Work order. Among the entries below, find the lines with "computer" and copy them.

Data to use.
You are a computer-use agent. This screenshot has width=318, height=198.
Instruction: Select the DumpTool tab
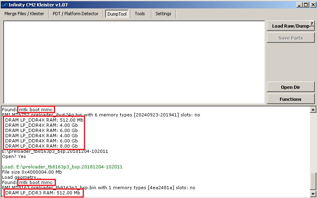coord(117,14)
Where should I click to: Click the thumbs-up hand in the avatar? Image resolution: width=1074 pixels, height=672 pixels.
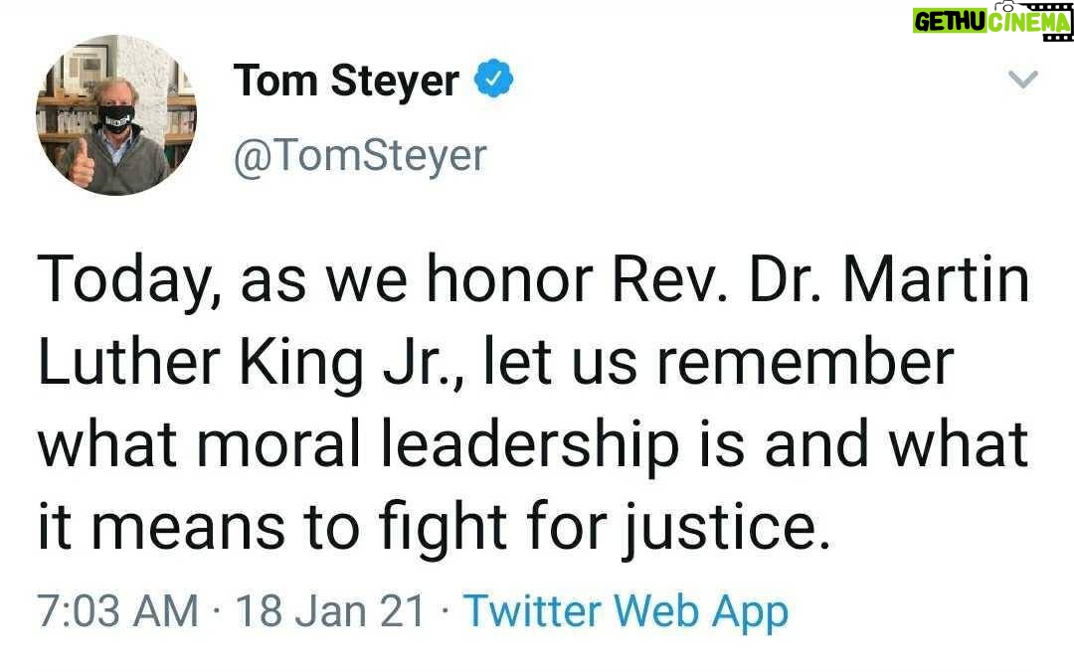pyautogui.click(x=81, y=164)
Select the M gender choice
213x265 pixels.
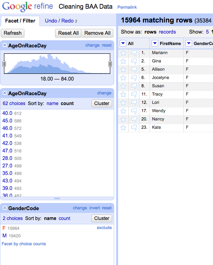click(x=5, y=235)
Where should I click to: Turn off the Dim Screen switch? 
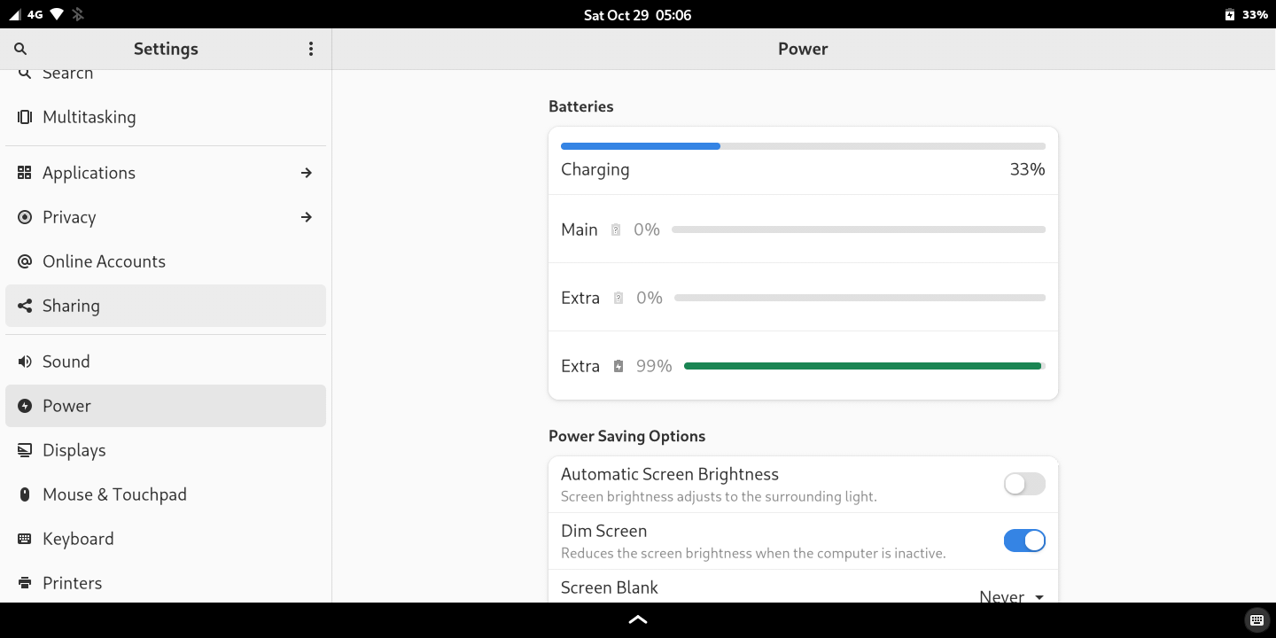[x=1024, y=541]
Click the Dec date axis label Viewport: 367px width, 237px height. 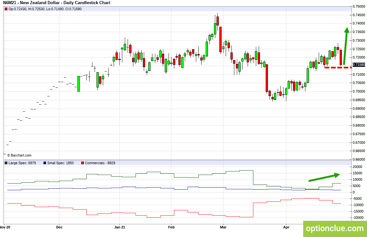pos(59,227)
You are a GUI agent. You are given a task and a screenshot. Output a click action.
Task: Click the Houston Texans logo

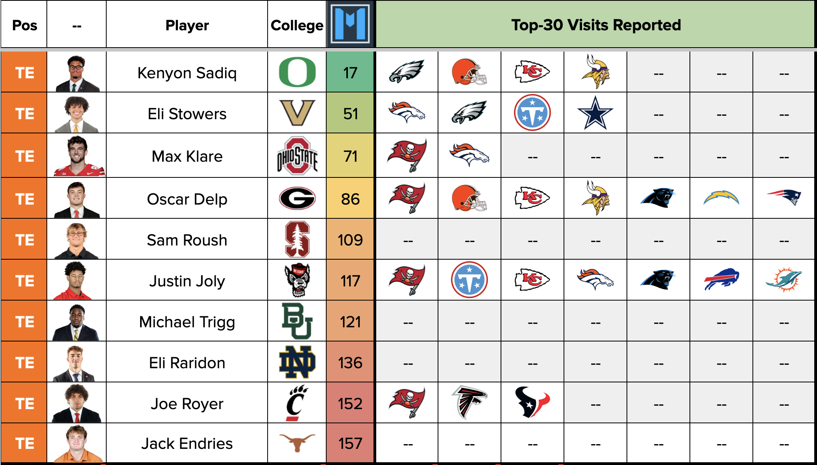tap(532, 402)
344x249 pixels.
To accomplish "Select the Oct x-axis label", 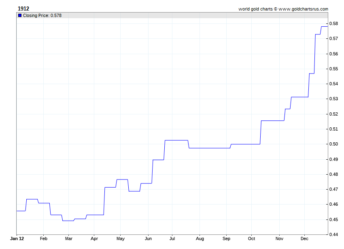I will (251, 238).
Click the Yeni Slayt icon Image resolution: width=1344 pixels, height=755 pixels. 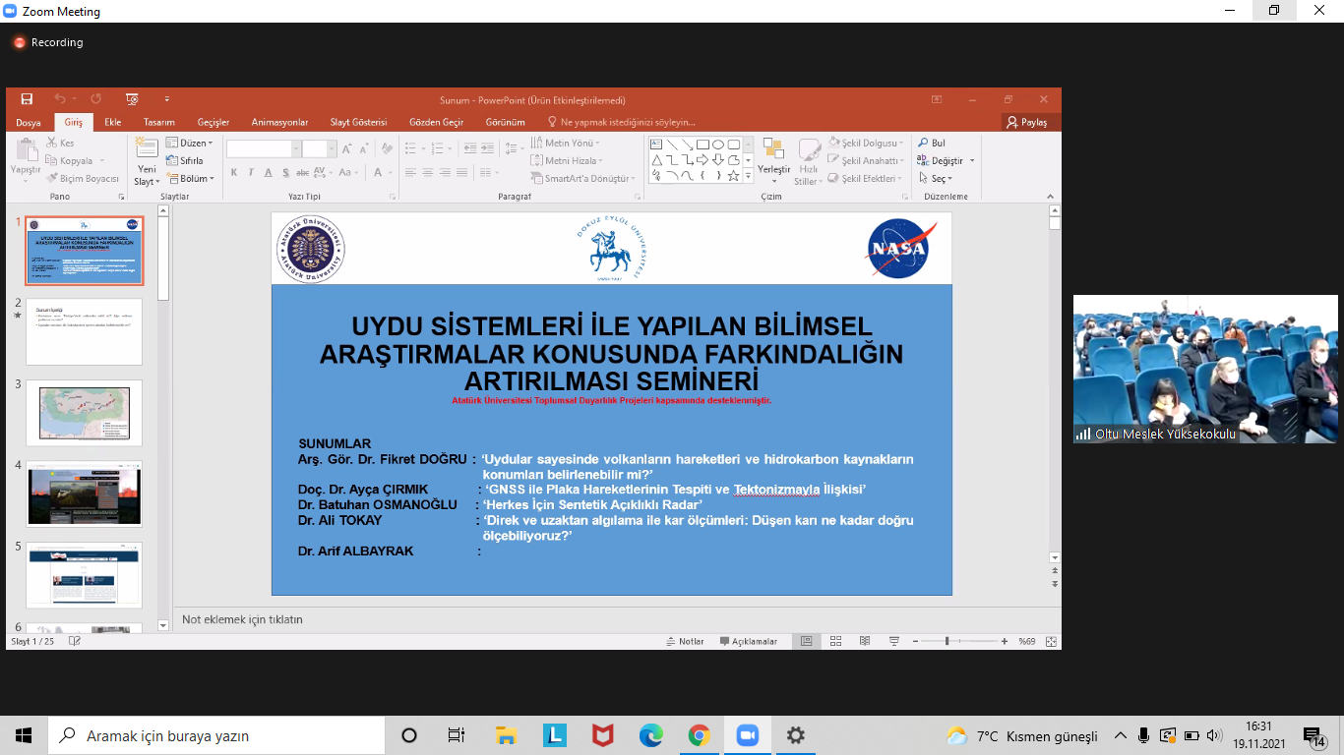pyautogui.click(x=146, y=149)
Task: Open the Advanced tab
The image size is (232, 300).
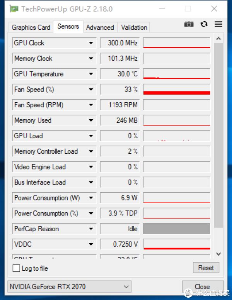Action: [100, 27]
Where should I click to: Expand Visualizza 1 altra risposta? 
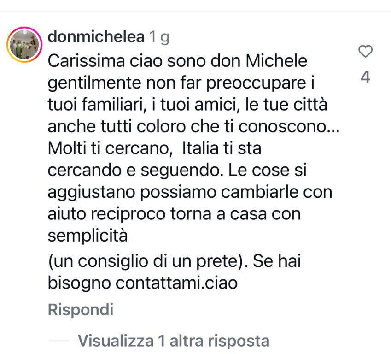[174, 341]
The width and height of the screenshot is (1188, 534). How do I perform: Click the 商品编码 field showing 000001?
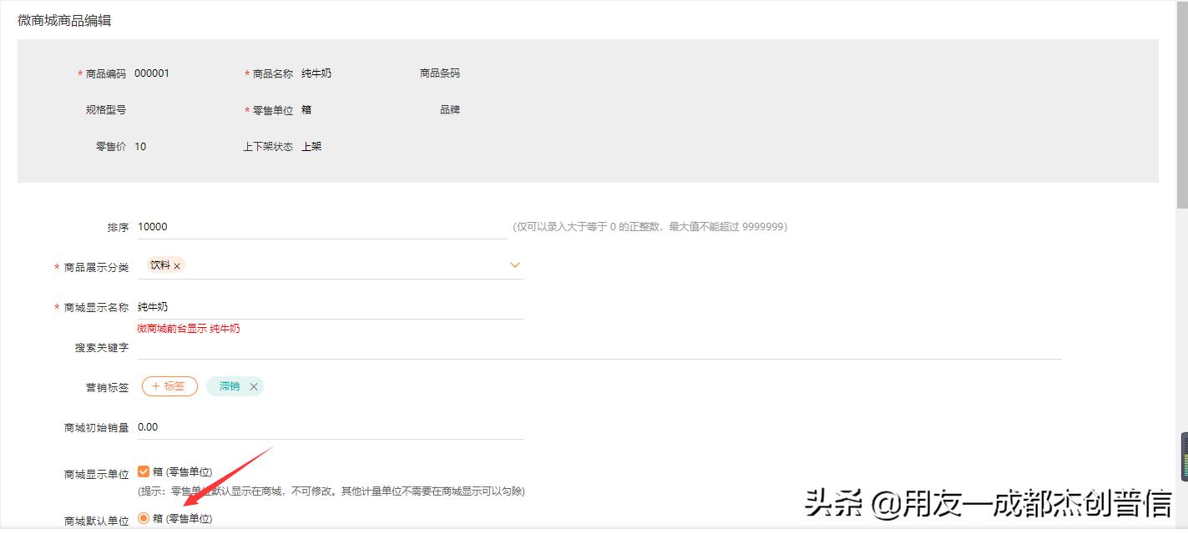(x=151, y=73)
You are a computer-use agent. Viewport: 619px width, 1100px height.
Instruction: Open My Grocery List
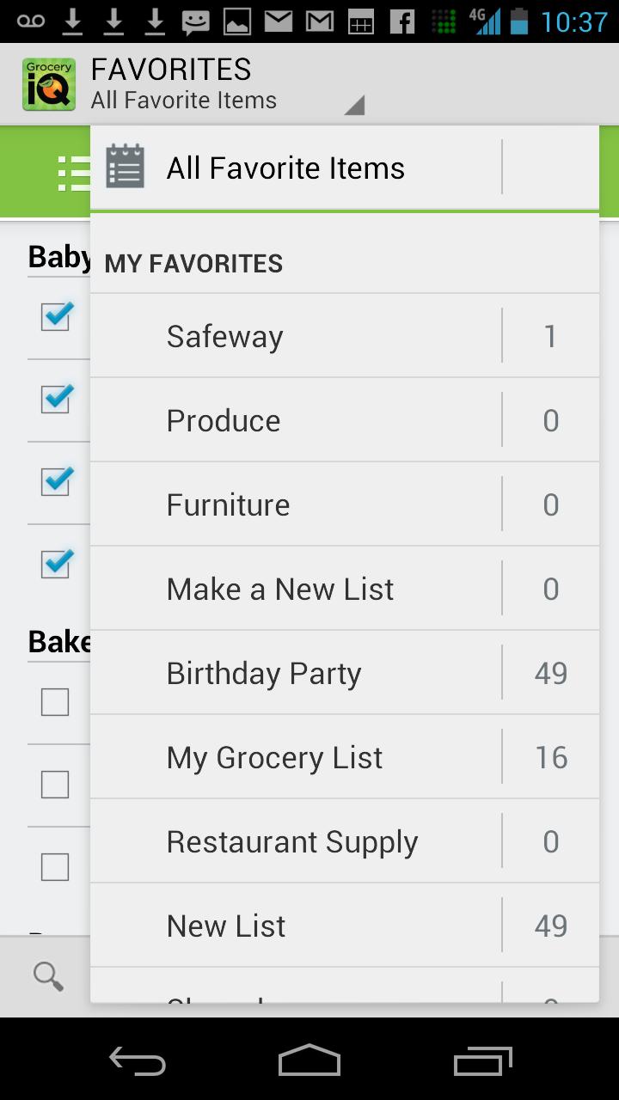275,757
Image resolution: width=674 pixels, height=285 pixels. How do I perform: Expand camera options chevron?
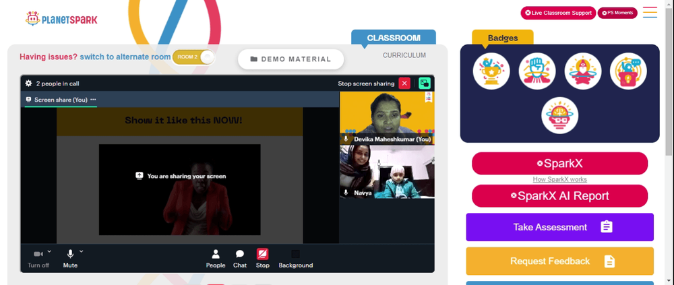(49, 251)
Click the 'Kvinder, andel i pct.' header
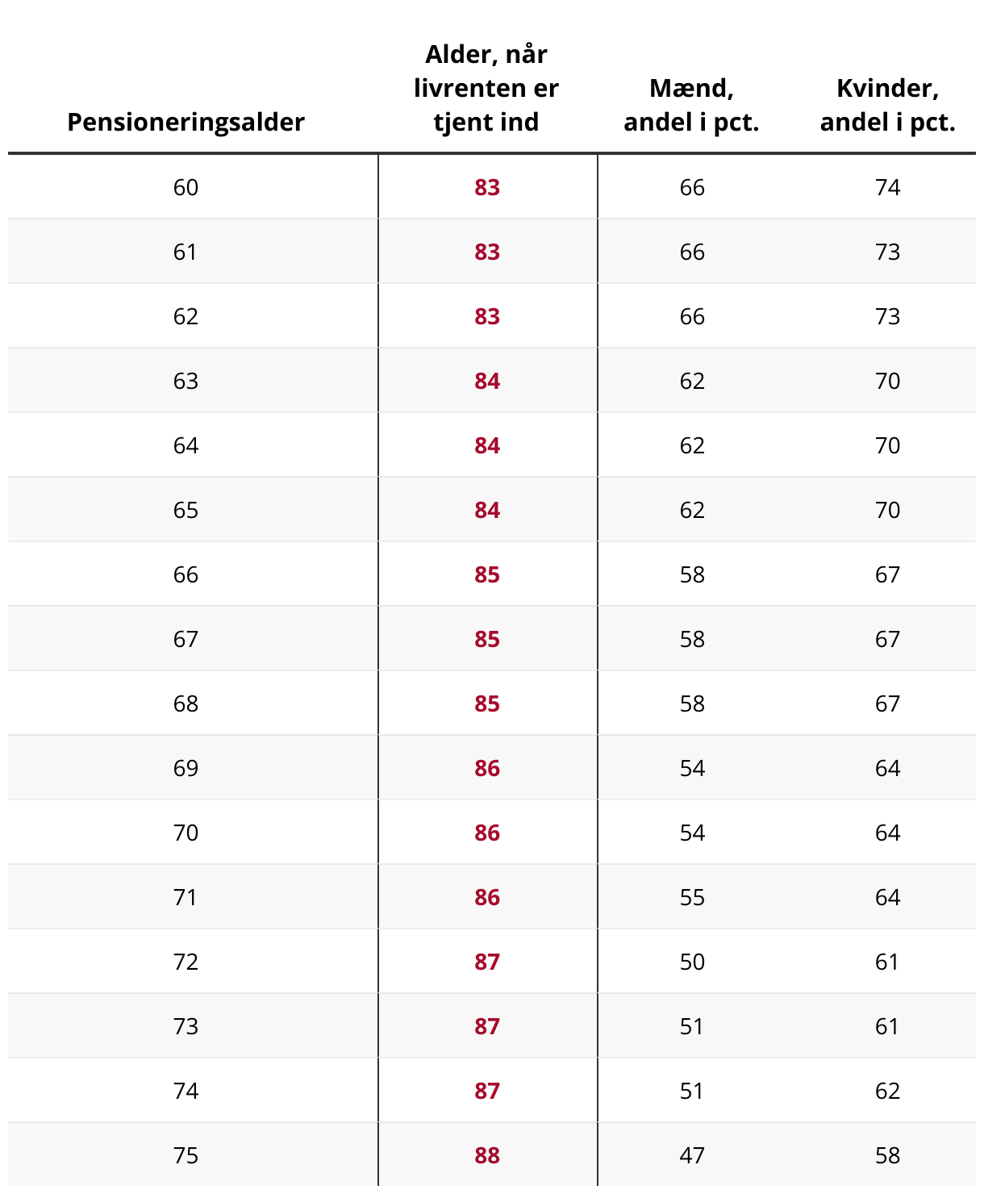The image size is (984, 1194). [887, 105]
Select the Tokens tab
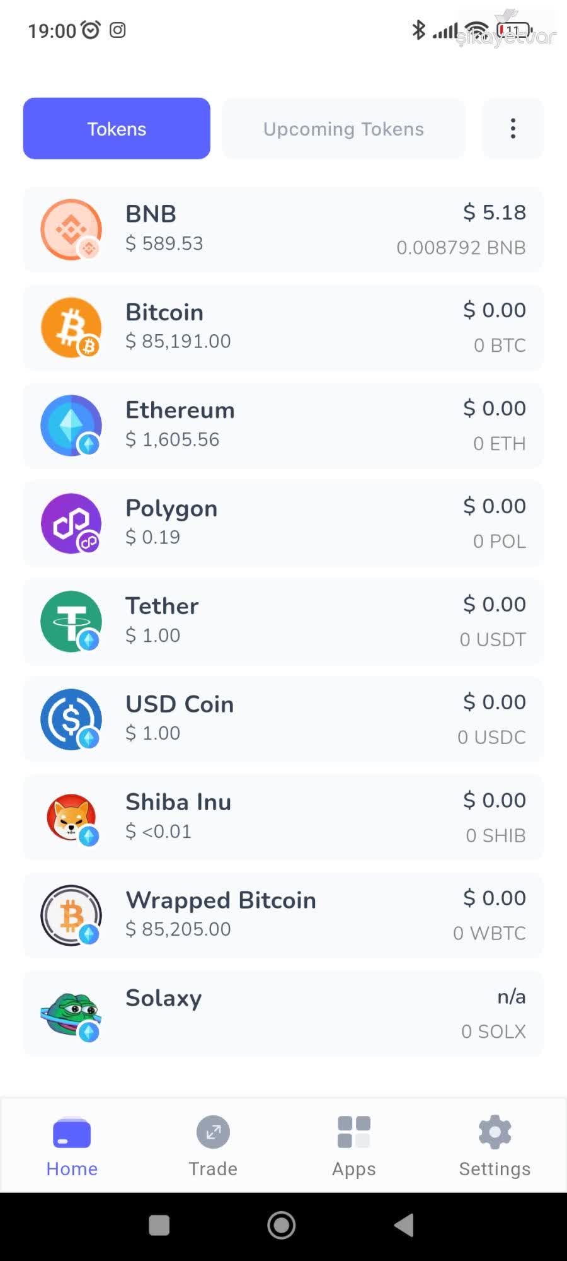The height and width of the screenshot is (1261, 567). (x=116, y=128)
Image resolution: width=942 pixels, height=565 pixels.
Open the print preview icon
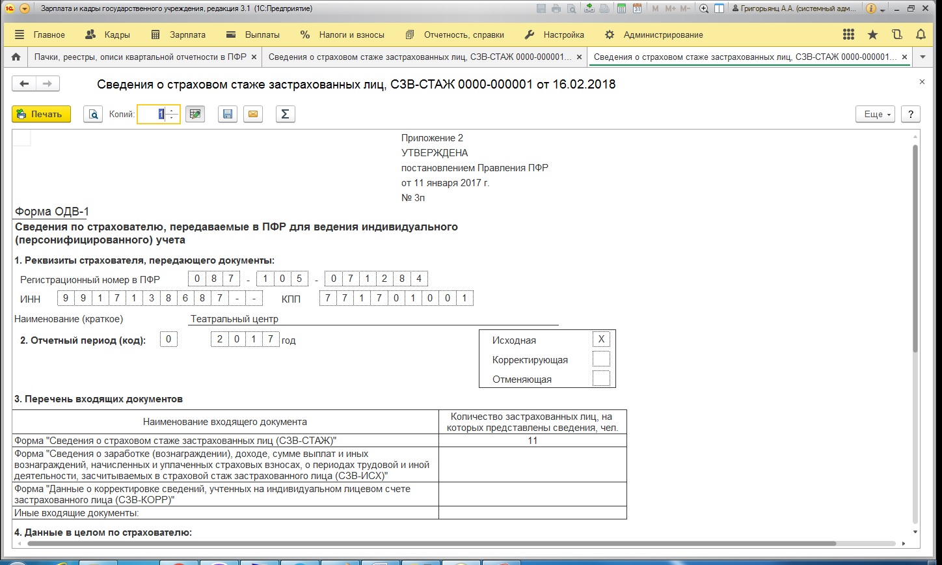click(x=93, y=115)
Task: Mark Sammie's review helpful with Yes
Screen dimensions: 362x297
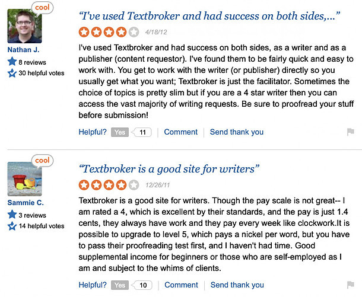Action: click(x=120, y=285)
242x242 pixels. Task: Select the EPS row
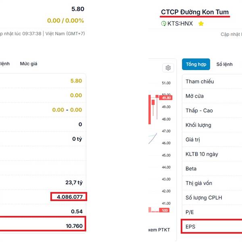(212, 226)
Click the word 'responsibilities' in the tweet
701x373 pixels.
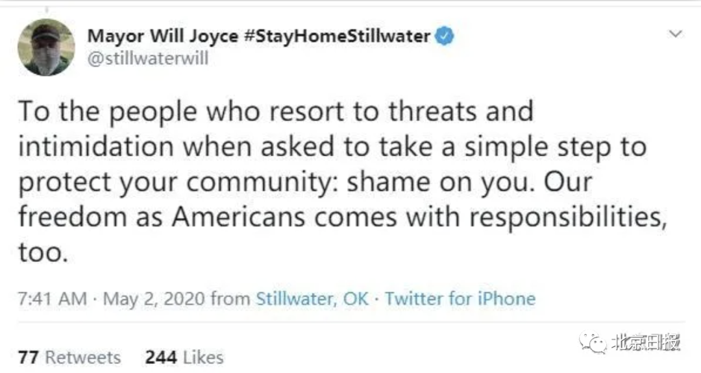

Answer box.
You are a computer-use agent. This screenshot has width=318, height=198.
You are a computer-use agent. Viewport: 619px width, 1100px height.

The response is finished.